Finally, someone who makes some sense! David Kotok of Cumberland Advisors was interviewed on Yahoo Daily Ticker stating, Forget 2008, This Is Like 1987:
After dramatic moves in the futures markets, U.S. stocks opened higher Thursday morning after European bourses reversed early declines.
The primary focus of concern — as it was yesterday - is French banks. Societe Generale initially rallied after its CEO denied rumors the bank faces a funding crisis, then plummeted anew amid reports Asian banks are cutting credit lines to major French institutions. Other French banks such as BNP followed suit, dragging major European bourses lower before mounting a major recovery effort.
Did somebody say "fast markets"?
While some observers are drawing comparisons to 2008, David Kotok, chairman and chief investment officer at Cumberland Advisors, says the current environment reminds him of 1987.
That year, U.S. stocks suffered "60 brutal days ending Black Monday," he recalls. "This looks to me to have the same kind of emotional setup and panic as then."
The question, of course, is whether another 1987-type crash is in the offing. Kotok believes Monday's 6.66% decline may have been the 2011 edition. "What we don't know and won't know for a while is if Tuesday was an intraday reversal," similar to what occurred the day after Black Monday in 1998, he says. "It has the makings of a selling climax, it's not clear. You don't know until after the fact."
By his own admission, Kotok has been early in calling a bottom this summer but is "persisting with it because we don't think the world is coming to an end."
Kotok's optimism is based primarily on a belief this is not another 2008, as well as a view stocks are cheap on a fundamental basis.
"What we do know is, in the U.S., the equity risk premium is huge," Kotok says, referring to the comparative returns between stocks and Treasuries (or cash). "From a valuation view, you can buy American large companies cheap," he says. "That doesn't mean they don't get cheaper [but] we view this as entry level."
Note: The satellite feed was lost during the taping of the accompanying video -- if you listen closely, you can hear the torrential rain in the background. Stay tuned for another segment, conducted via phone, where Kotok explains why he thinks this isn't another 2008, even as the similarities continue to pile up.

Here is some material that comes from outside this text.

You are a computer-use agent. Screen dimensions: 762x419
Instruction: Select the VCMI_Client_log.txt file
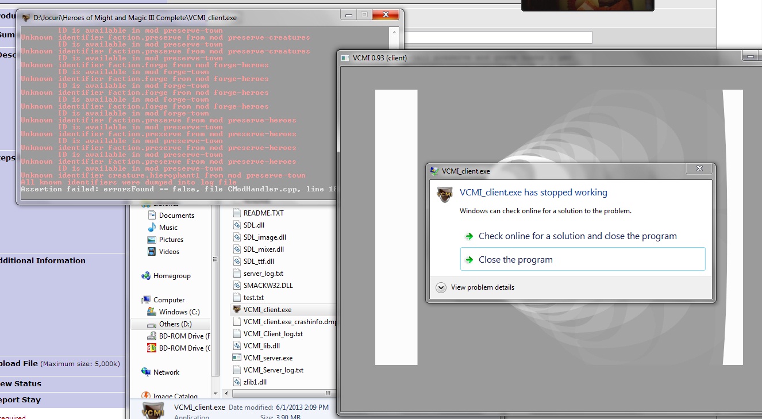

Remember, a couple of days ago, I said that August 9th, 2001 might be an important low like March 9th, 2009. Go back to read my comment on post-deleveraging blues following the 2008 smashup. I spoke to sharp guy from a NYC hedge fund yesterday and he confirmed that a lot of the panic selling was just hedge funds liquidating their positions. Importantly, some well known hedge funds are down 20-30% YTD! YIKES! They need to make up those losses and fast.
They are selling indiscriminately, trying to shore up cash to meet redemptions, which has created unbelievable opportunities, especially in some mall caps that are down 80% in a few weeks!!!! Absolute nonsense! That is why I don't buy the nonsense that "markets are always right." YEAH RIGHT!!
I see calm being restored and remain short gold, short vol (long XIV) and I like all these high beta stocks at these levels (symbols only, mostly solars and tech): ASYS, BRCD, DQ, EMKR, JASO, JDSU, JNPR, LVLT, LDK, SATC, SOL, STP, TSL, WFR, YGE. The networking stocks like JDSU and JNPR are due for a sharp rally but so are many others. In Canada, DAN.V is my spec mining stock (see my comment on phosphate in Canada). There are plenty more, but these are the ones I am focusing on right now (click on image to enlarge):
Tread carefully, however, these are crazy markets dominated by HFT computers and ruthless sharks at big bank prop desks and hedge funds. Below, watch David Kotok's interview. For me, he's the only one who makes sense out of all these so-called "experts," and I am more of a raging bull now than ever.
Importantly, despite volatility, stay long risk assets and keep buying the dips hard. Lots of institutions need a big beta boost to make up for the savage losses they just experienced.